AbsaOSS / enceladus

Dynamic Conformance Engine
Apache License 2.0
29 stars 14 forks source link

Std/Conf/Std+Conf jobs cannot be run twice as a lib #2165

Closed dk1844 closed 1 year ago

dk1844 commented 1 year ago

Describe the ~bug~ problem

Current implementation of Enceladus Spark jobs internally uses Atum's initialization and does not explicitly disable Atum's control measurement tracking, because it relies on the implied disable routine with Spark session being ended.

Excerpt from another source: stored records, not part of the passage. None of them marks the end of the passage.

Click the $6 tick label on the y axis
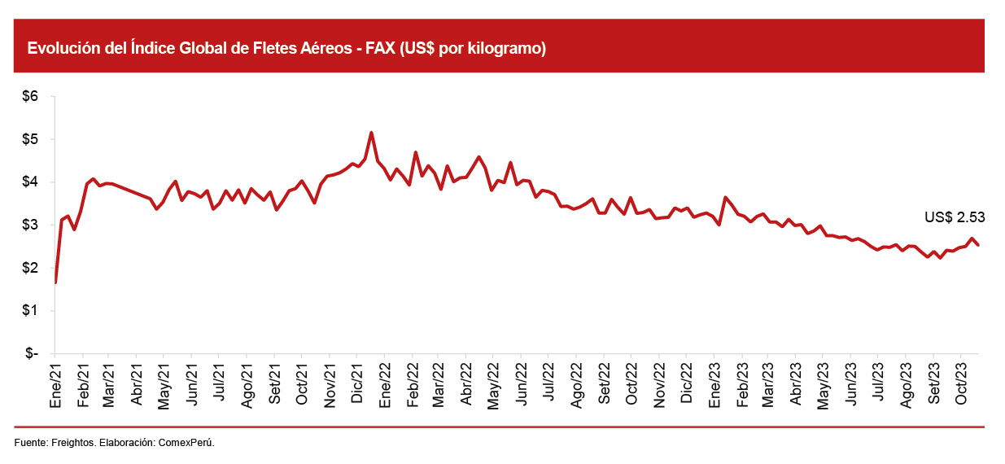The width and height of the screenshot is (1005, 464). coord(29,96)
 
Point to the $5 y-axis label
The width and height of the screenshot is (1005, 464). coord(29,139)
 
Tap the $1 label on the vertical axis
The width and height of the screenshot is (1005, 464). coord(29,311)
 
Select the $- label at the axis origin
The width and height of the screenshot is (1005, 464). coord(31,354)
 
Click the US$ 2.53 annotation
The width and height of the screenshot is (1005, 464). coord(955,217)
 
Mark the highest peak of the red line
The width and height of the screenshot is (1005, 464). coord(371,133)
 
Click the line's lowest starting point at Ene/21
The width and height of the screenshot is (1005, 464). coord(55,282)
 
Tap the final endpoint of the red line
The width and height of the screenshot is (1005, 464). coord(978,245)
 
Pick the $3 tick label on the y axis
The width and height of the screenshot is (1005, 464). coord(29,225)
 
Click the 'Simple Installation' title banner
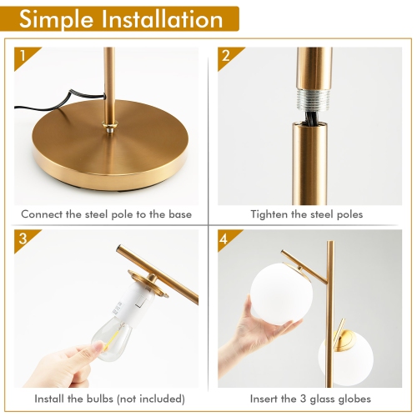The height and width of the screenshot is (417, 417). pyautogui.click(x=121, y=19)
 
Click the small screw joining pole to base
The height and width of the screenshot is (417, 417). pyautogui.click(x=108, y=128)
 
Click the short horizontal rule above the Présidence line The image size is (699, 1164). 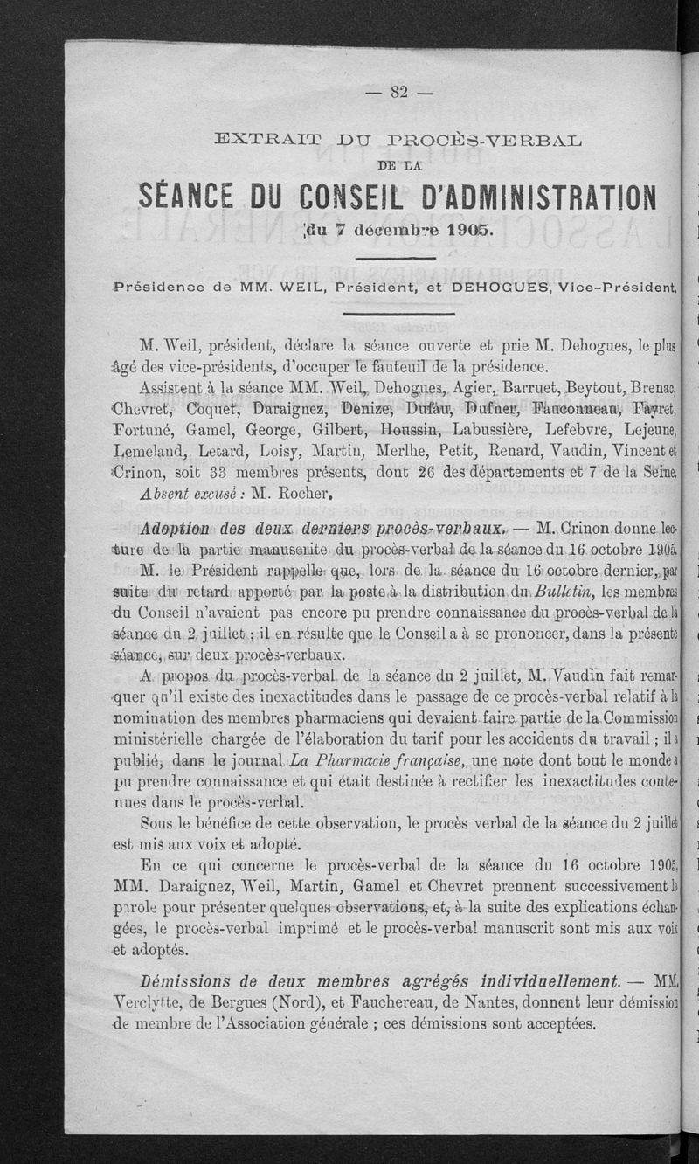[401, 258]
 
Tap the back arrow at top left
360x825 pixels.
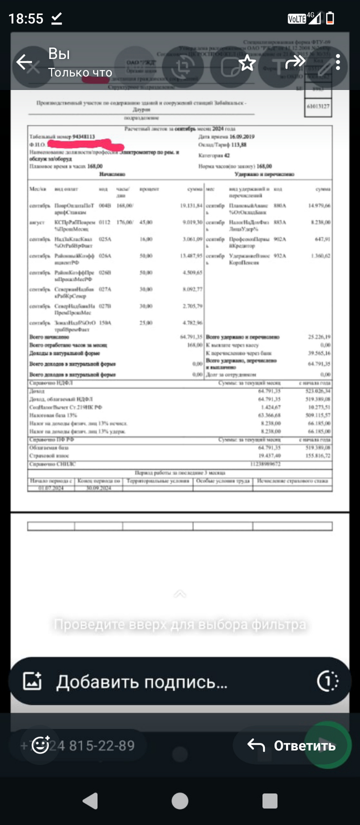[x=24, y=63]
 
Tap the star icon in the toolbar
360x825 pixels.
[x=247, y=63]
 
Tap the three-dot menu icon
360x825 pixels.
[x=338, y=63]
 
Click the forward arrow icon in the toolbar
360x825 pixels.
[x=295, y=63]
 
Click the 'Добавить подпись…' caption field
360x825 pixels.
[x=142, y=682]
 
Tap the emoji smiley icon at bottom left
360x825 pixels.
[x=41, y=745]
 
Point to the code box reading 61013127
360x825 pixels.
[x=318, y=106]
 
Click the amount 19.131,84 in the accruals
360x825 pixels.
[x=191, y=206]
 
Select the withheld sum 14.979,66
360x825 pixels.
[x=319, y=206]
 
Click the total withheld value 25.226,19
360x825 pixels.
[x=319, y=337]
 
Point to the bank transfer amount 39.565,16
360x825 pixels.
[x=319, y=353]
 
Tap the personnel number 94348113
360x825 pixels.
[x=84, y=137]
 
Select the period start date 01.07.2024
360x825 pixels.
[x=51, y=488]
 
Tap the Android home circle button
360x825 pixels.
[x=180, y=800]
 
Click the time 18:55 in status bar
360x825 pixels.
[x=26, y=19]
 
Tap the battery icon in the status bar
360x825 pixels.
[x=330, y=19]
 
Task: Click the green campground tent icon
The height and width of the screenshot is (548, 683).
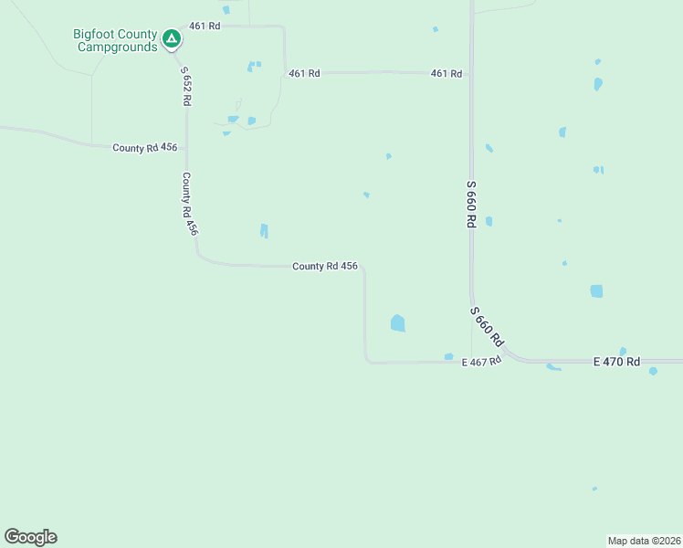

However, if one of these sparkjobs is ran from other code (library-like), Atum's disabling of the CM tracking is not called and Control framework tracking is already initialized. exception is raised.

To Reproduce

Steps to reproduce the behavior OR commands run:

  1. run StandardizationJob.main() from other code more than once.
  2. See error Control framework tracking is already initialized.

Expected behavior

Running sparkjobs multiple times from other code should work.

Additional context

If this way of using is to be supported, explicit spark.disableControlMeasuresTracking() for Atum must be called at the end of all Enceladus SparkJobs

Temporary Workaround

Until fixed and released, when using Enceladus spark jobs in this as-a-library fashion, one can explicitly call

spark.disableControlMeasuresTracking()

between individual jobs.

benedeki commented 1 year ago

I am not sure it's a bug, rather an improvement (after all, it was never intended to run this way), but we can keep the designation... 😉